The United States’ bail system has evolved from a system developed in England during the Middle Ages. In 1677, the English parliament passed the Habeas Corpus Act, which, among its provisions, established that magistrates would set terms for bail. The English Bill of Rights of 1689 declared restrictions against “excessive bail” and later inspired the Virginia state constitution and the Eighth Amendment to the United States Constitution. The Sixth Amendment to the Constitution states that all people under arrest must “be informed of the nature and cause of the accusation” they face and also allows a person to demand bail if he or she is accused of a bailable offense.

Still, American bail law is actually rooted in legislation. The Judiciary Act of 1789 stated that all noncapital offenses (crimes that did not carry the possibility of the death penalty) were bailable. In the case of capital crimes, the possibility of bail was at the judge’s discretion. The act also placed limits on judges’ powers in setting bail -- think back to the English Bill of Rights’ prohibition against “excessive bail.”

Bail law in the United States remained relatively unchanged from 1789 until 1966. In 1966, the U.S. Congress passed the Bail Reform Act, which was designed to allow for the release of defendants with as small a financial burden as possible. Before signing the act, President Lyndon B. Johnson gave a speech that contained stunning examples of how the bail system had hurt people in the past. Here’s one particularly disturbing example: “A man spent two months in jail before being acquitted. In that period, he lost his job, he lost his car, he lost his family -- it was split up. He did not find another job, following that, for four months” [ref]. Other anecdotes related similar stories: poor people spending months in jail only to later have the charges dropped; others forced to sit in jail, unable to work, only to be found innocent of all charges. In short, the bail system was biased against the poor and filling jails with people who should be out on bail.

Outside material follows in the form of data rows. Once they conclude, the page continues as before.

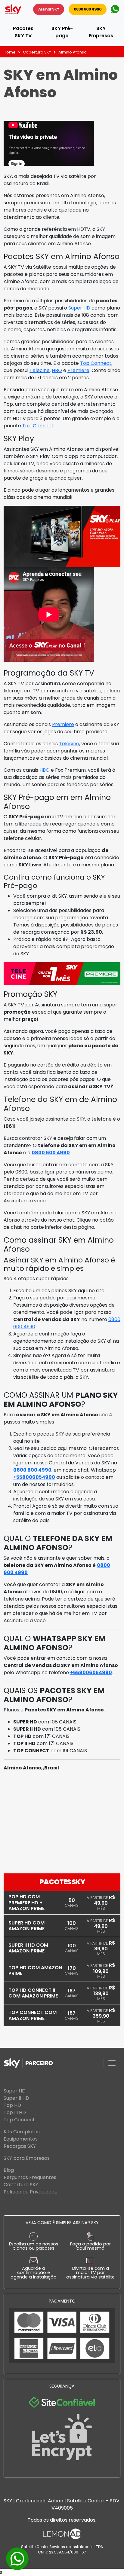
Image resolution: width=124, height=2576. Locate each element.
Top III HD (15, 2112)
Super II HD (16, 2098)
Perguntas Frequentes (30, 2177)
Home (10, 52)
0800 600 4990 (87, 9)
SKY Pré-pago (62, 32)
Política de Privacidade (30, 2191)
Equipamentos (21, 2138)
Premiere (78, 370)
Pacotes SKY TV (23, 32)
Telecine (39, 370)
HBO (57, 370)
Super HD (79, 307)
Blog (9, 2170)
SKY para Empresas (27, 2158)
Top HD (12, 2105)
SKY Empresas (101, 32)
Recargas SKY (20, 2146)
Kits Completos (22, 2131)
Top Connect (95, 363)
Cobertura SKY (37, 52)
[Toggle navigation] (112, 2063)
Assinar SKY (48, 9)
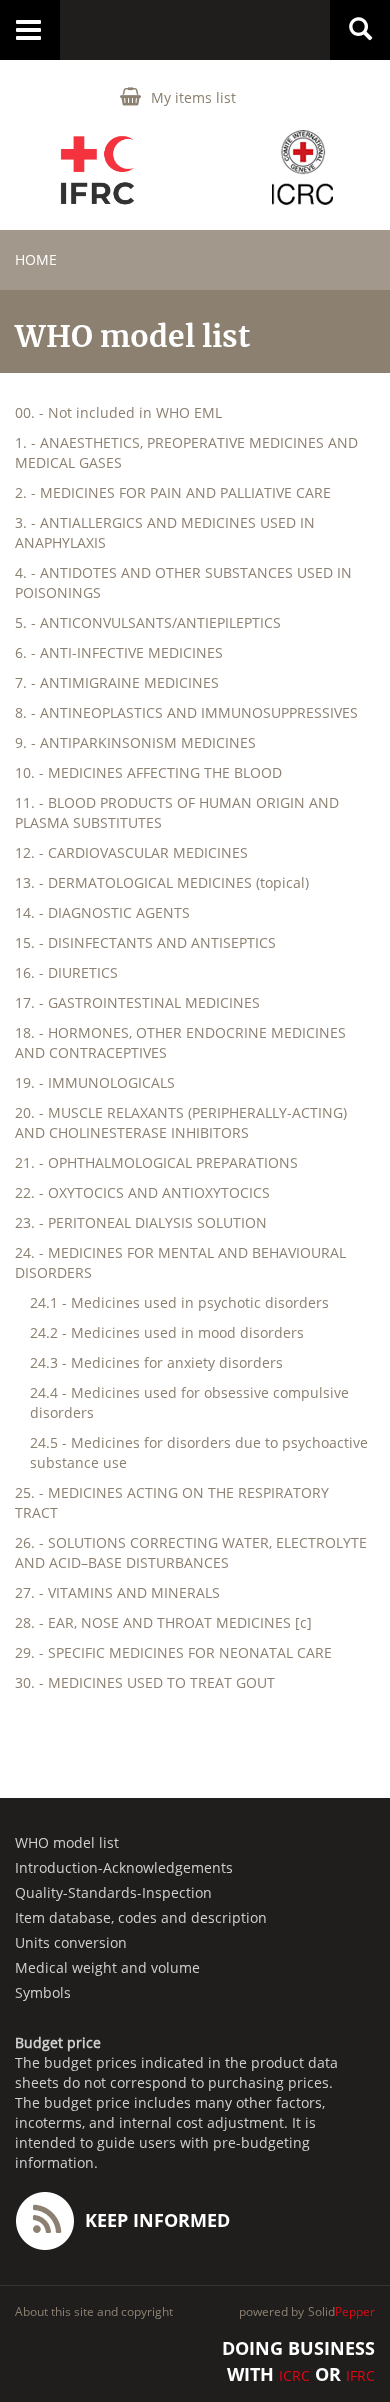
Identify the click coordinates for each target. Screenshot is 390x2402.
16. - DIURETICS (66, 972)
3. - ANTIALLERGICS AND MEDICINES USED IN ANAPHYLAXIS (165, 532)
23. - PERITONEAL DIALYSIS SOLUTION (141, 1222)
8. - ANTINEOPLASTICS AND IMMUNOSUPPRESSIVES (186, 712)
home (36, 259)
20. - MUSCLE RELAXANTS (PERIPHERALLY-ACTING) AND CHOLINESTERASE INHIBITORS (181, 1122)
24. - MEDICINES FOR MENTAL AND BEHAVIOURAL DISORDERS (180, 1262)
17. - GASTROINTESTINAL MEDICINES (137, 1002)
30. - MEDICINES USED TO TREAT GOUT (145, 1682)
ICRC (294, 2375)
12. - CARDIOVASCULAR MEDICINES (131, 852)
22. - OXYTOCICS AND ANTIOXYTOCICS (142, 1192)
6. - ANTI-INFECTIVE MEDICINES (119, 652)
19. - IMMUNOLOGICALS (95, 1082)
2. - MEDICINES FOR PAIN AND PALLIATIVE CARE (173, 492)
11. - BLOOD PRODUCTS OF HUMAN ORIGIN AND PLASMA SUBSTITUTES (177, 812)
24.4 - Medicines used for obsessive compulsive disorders (189, 1402)
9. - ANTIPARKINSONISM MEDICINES (135, 742)
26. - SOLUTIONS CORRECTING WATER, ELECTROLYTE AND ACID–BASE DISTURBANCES (191, 1552)
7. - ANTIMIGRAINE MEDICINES (117, 682)
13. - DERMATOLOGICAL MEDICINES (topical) (162, 882)
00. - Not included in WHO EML (118, 412)
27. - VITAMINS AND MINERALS (117, 1592)
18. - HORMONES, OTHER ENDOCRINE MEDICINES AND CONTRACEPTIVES (180, 1042)
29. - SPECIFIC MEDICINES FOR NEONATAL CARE (173, 1652)
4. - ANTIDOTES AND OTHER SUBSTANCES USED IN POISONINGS (183, 582)
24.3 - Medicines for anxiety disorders (156, 1362)
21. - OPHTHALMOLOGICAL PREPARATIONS (156, 1162)
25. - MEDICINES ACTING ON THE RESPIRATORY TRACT (172, 1502)
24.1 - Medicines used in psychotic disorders (179, 1302)
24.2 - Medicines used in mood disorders (167, 1332)
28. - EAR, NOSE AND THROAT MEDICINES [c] (163, 1622)
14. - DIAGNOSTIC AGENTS (102, 912)
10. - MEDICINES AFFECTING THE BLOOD (148, 772)
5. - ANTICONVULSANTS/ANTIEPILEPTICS (148, 622)
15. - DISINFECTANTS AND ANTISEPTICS (145, 942)
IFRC (360, 2375)
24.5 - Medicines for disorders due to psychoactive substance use (199, 1452)
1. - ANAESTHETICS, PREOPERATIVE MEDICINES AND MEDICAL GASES (186, 452)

The next major revision to U.S. bail law came with the Bail Reform Act of 1984, which replaced its 1966 predecessor. While the previous Reform Act had helped to overturn discrimination against the poor, it had left open a serious loophole that allowed many dangerous suspects to receive bail as long as they didn’t appear to be flight risks. This new law stated that defendants should be held until trial if they’re judged dangerous to the community. The law also established new categories of who could be held without bail -- mostly those charged with very serious crimes, repeat offenders, the potentially dangerous and anyone who might be a flight risk. And finally, the act stated that those who were eligible for bail had to have a bail hearing.